Page 2 - Poems Vol 1
P. 2

PINK DIAMONDS FROM BOGOTÁ


            The pink diamonds from Bogotá lay in the dirt,

            Where the children had found them.

            They had not worn much,

            Only rounded by their own intransigence.

            But the children were gone.

            Left their everlasting toys to the royal mercy of the wind,
            To the silent, shivering sun.

            And the track, the winding, dusty track,
            Along which the children had scurried home at dusk,

            Led now to cinders, to piles of ashes,
            Arranged in neat rows along the street.

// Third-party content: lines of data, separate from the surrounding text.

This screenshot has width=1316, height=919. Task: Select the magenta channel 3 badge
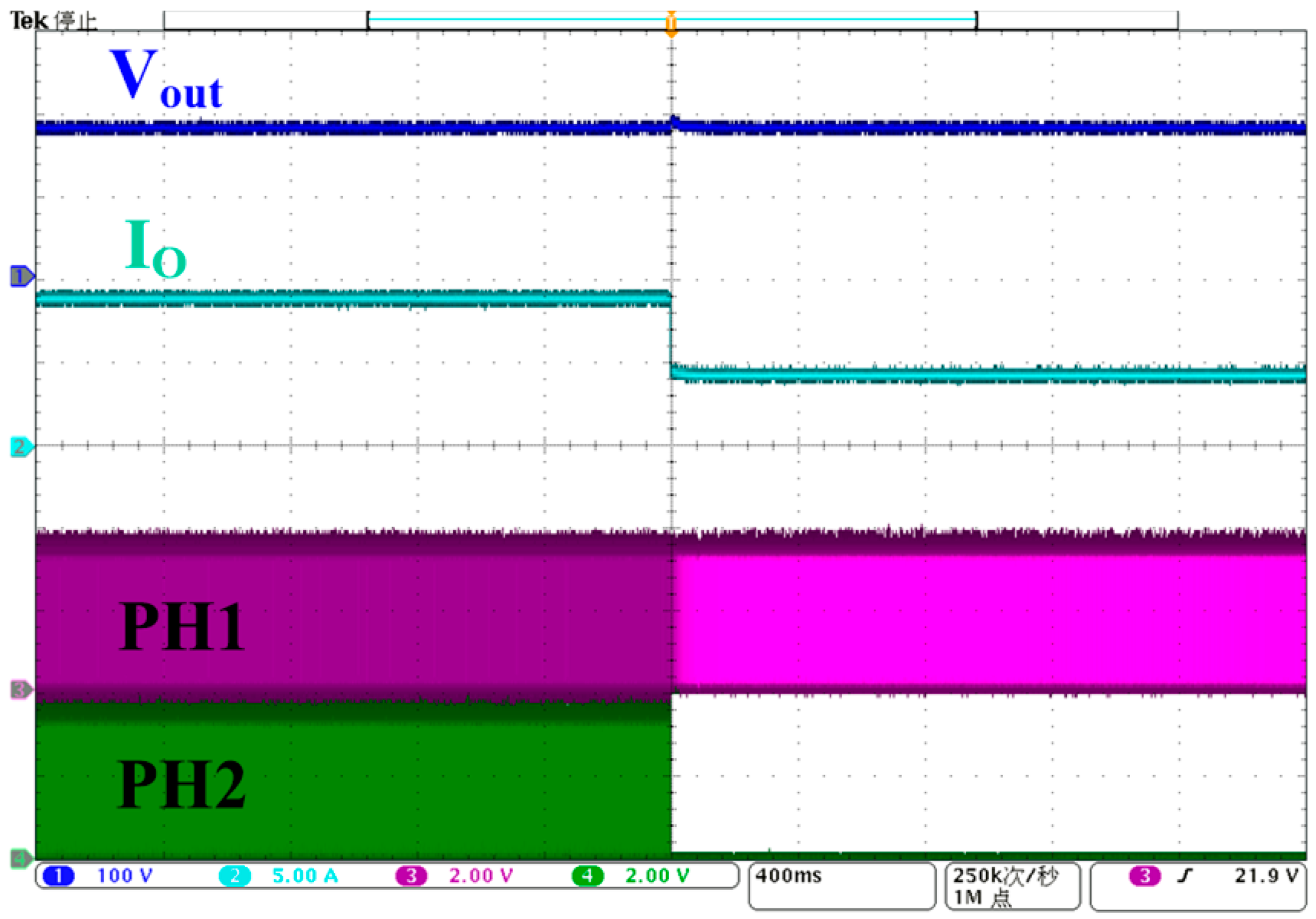411,875
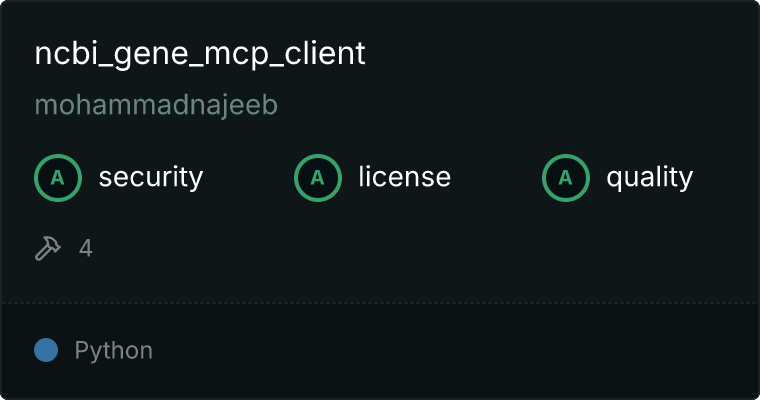Open author mohammadnajeeb's profile link

click(156, 105)
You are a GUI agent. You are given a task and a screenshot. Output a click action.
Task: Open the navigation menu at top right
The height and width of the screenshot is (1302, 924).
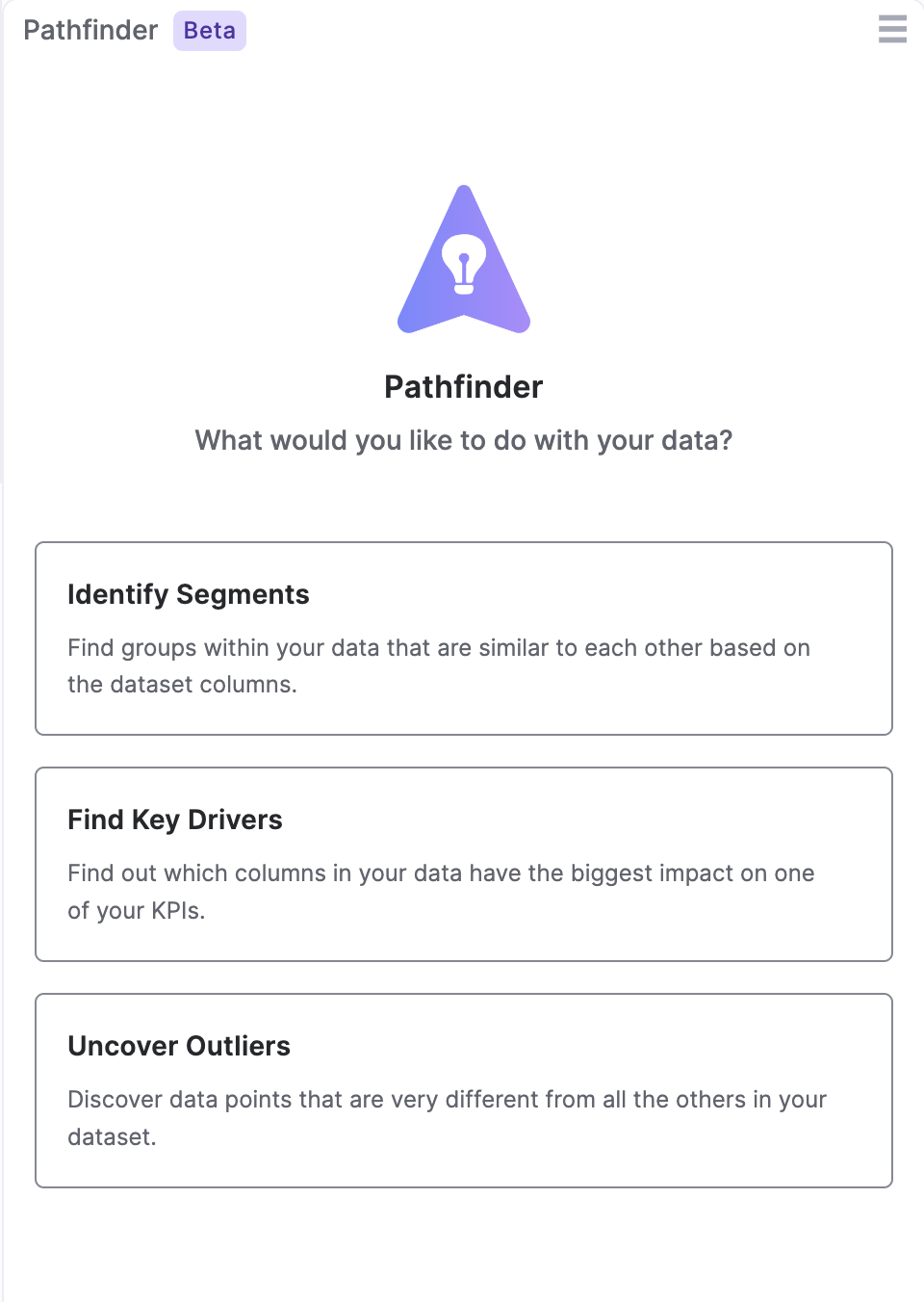pyautogui.click(x=892, y=30)
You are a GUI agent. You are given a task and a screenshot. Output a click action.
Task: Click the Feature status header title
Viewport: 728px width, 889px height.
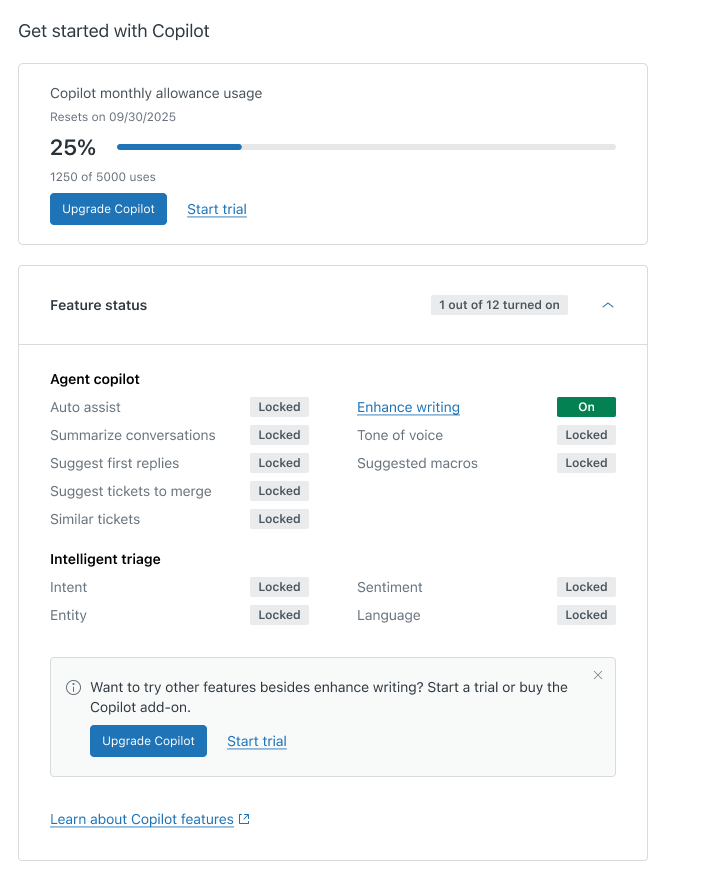tap(98, 305)
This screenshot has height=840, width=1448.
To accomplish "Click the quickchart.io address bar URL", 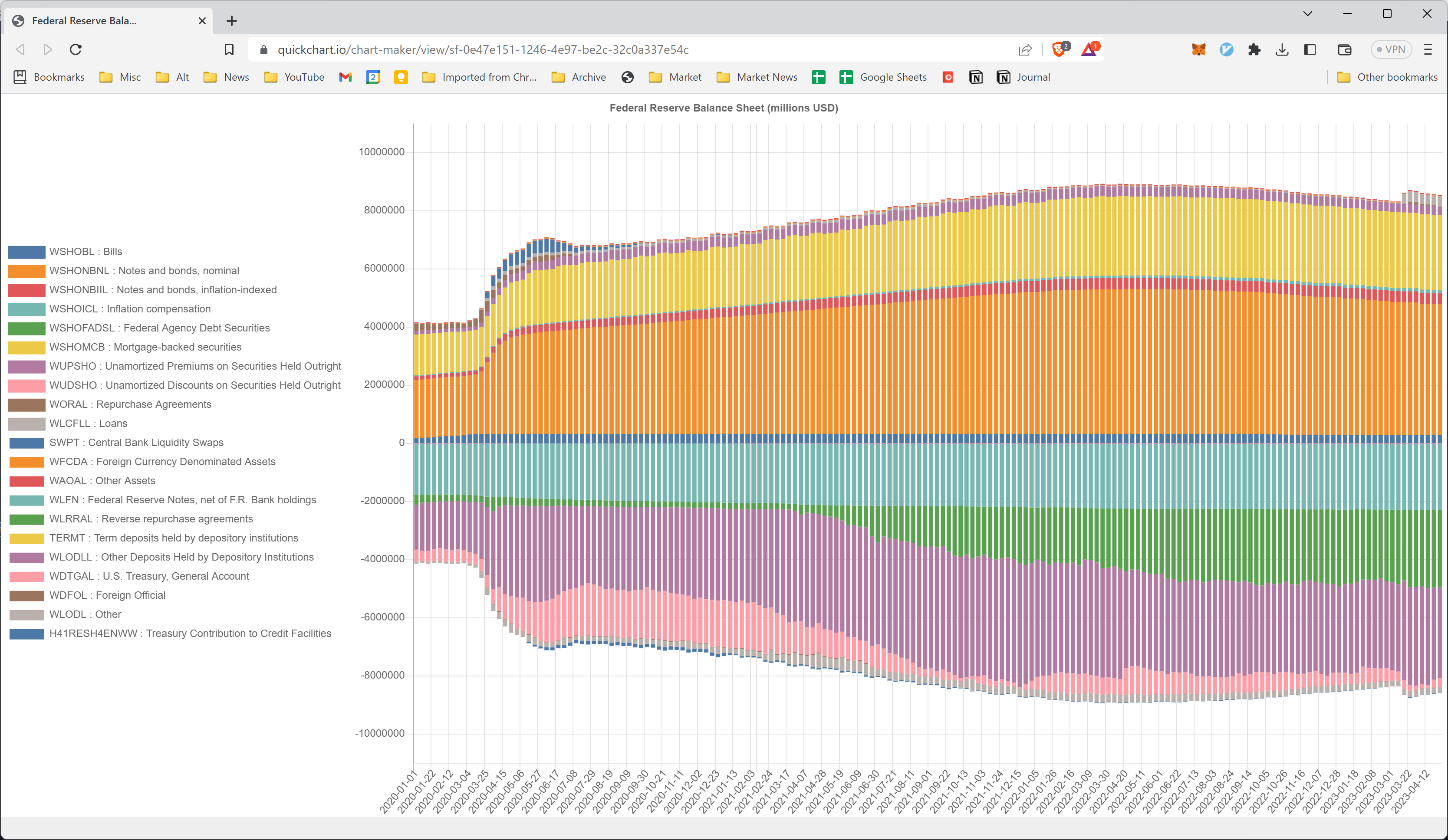I will click(483, 49).
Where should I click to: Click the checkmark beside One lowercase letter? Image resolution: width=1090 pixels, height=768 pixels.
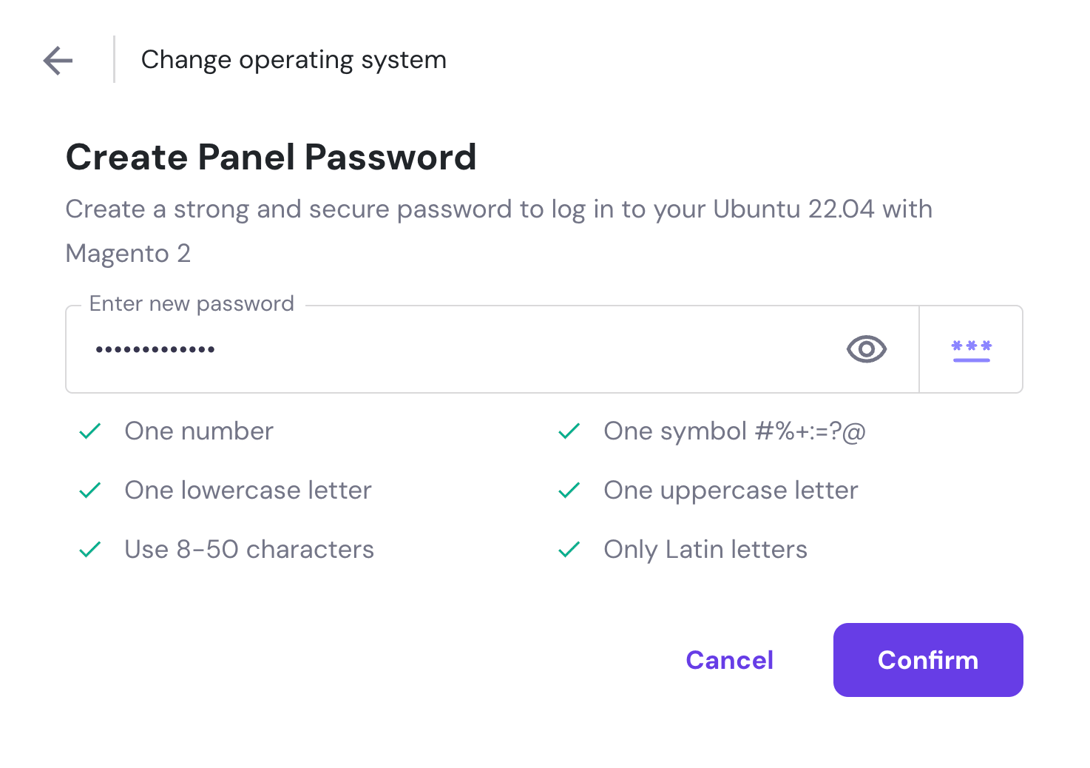(89, 490)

            A Catalan preacher once stood there,
            There, at the end of the street,

            And prayed for a multitude of hoarders.
            And they, not knowing, nor seeking to know,

            Clapped their greedy hands in joy at the spectacle
            Of their mouldering means.


            And this man, of the caste which had decreed
            That whitemen should preach in the churches of Africa,

            This man, wrung his hands in true grief,
            Leaving off his robes of office, and standing,

            Naked as the children, before his image.

            But the red and white patterns had already begun to form;

            The twisted trees defied the gale,
            But fell, just the same, beside the track.

            And at their crashing, blistering miscreants threw themselves at the sky,
            All but obscured by the clouds of dust - red, timeless dust.


            And the pink diamonds from Bogotá lay in the dirt,
            Where the children had found them.